Work instructions:
Answer these questions about the forum thread on fan noise below.
1. What size of fan did the writer ask Noctua to make?
2. Which two reasons did Noctua give for the product not being feasible right now?
3. About how often does the idle, headless machine ramp up?

Source excerpt:
I dispatched an message to Noctua asking for a 40mm x 15mm fan (NF-A4x15, perhaps) and linked them to this discussion thread. They quickly responded to me, but advised:
While we don’t have anything planned right now, we are definitely open to a product like that. However, as for right now it’s just not feasible due to several reasons like production capacity limitations and missing development resources.
I am hopeful that others might also write to them to show interest in a 40mm x 15mm fan that could act as a drop-in replacement for the existing fan. Perhaps if enough people show interest they might produce it.
I’m not sure why they keep sending replacements. I don’t think I’ve ever heard of it fixing anything. I got one, no difference. They should save their money shipping those around so they can spend it on sending us the real fix.
Similar situation with the cracked FW12 bottom covers. They’re still sending out old stock that has a problem, even though a revised fixed version is already in production. (Edit: to clarify - not just for severe cases where usage is affected. They do this with people who deliberately waited months until we had confirmation that the problem was found and fixed.)
Can understand sending out replacements before the root cause of a problem is found, but months later seems a bit silly.
You think if you spend that much money on a quiet desktop PC it would be, I don’t know, quiet?
Machine is running headless on my desk. It is sitting idle, and every 20 minutes or so it ramps up. It IS on WiFi but I’ll plug it into the switch, adjust main fan idle speed, and monitor temperatures and fan activity after that. If it’s substantially different, then I’ll report back.
Extremely frustrating as there are zero workloads running on it when this happens. Quite literally just powered on as daily obligations have prevented transfer of any actual work to it. I find the idea you can almost set a watch by the activity a bit concerning.
The problem is with the PSU fan, which is sealed inside the PSU unit. No issues with the Noctua CPU/motherboard one - in idle, this one is completely silent and only turns on when the system is heavily exercised.

Dataset extract:
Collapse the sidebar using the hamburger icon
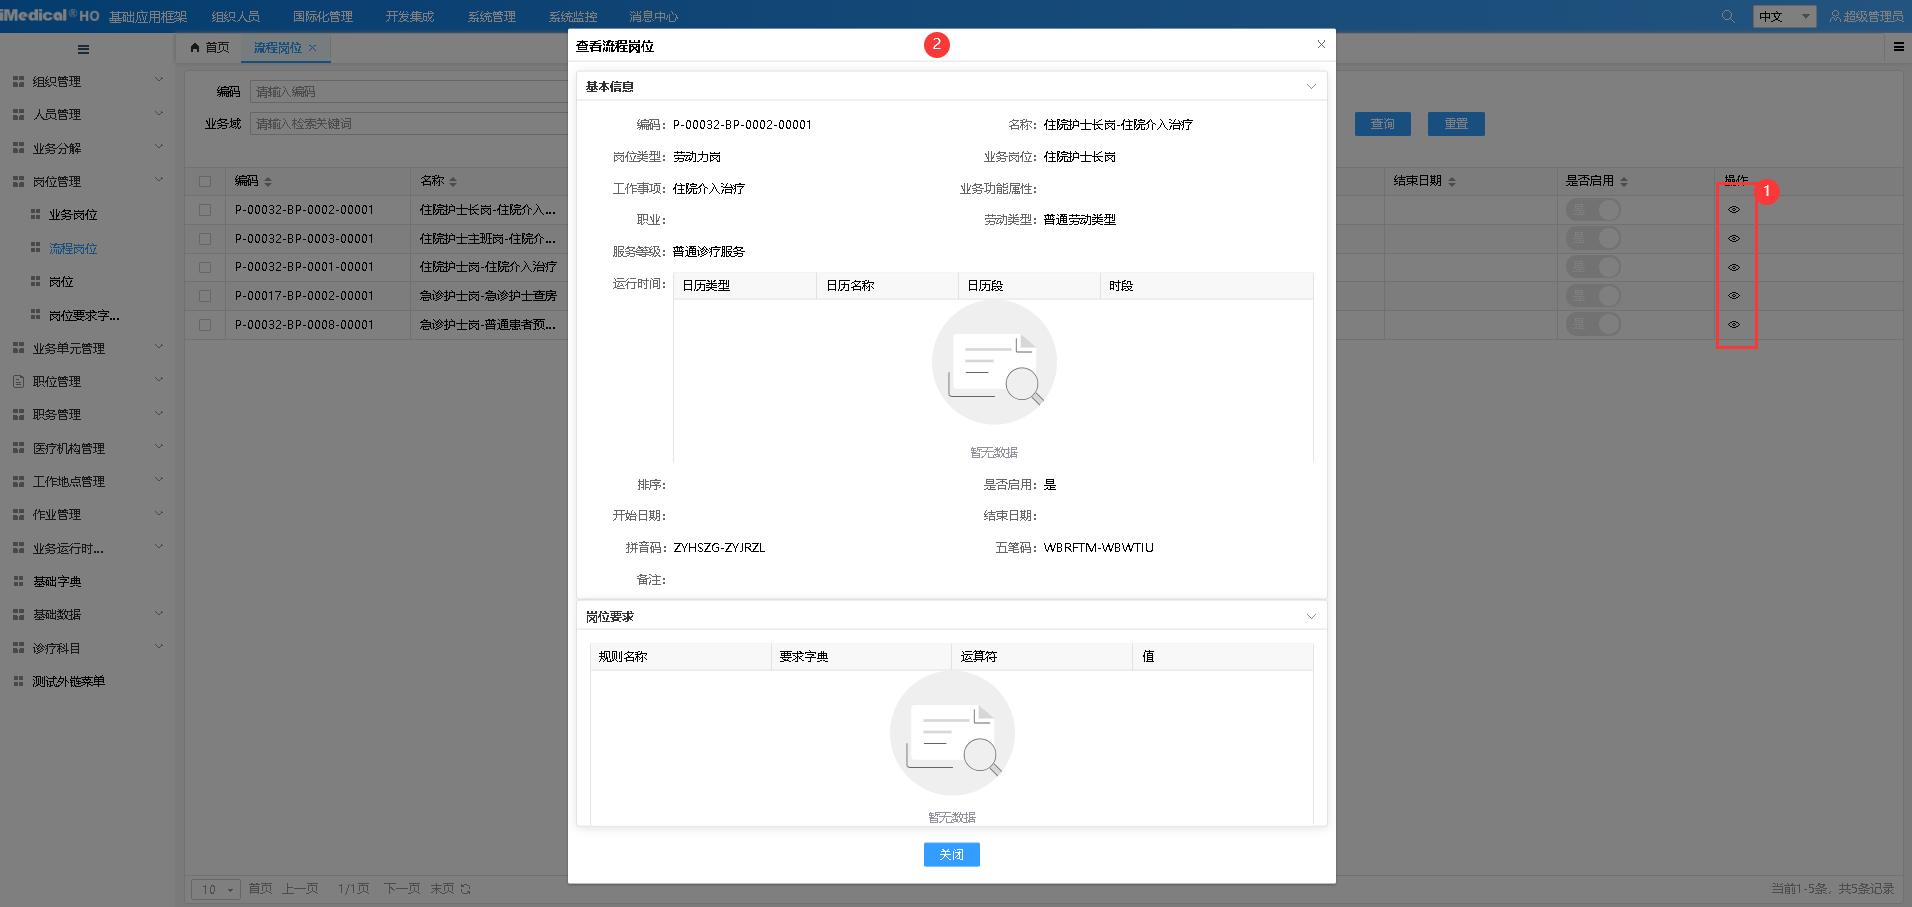This screenshot has height=907, width=1912. (83, 49)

Solution to this exercise:
1. A 40mm x 15mm fan, perhaps an NF-A4x15.
2. Production capacity limitations and missing development resources.
3. Every 20 minutes or so.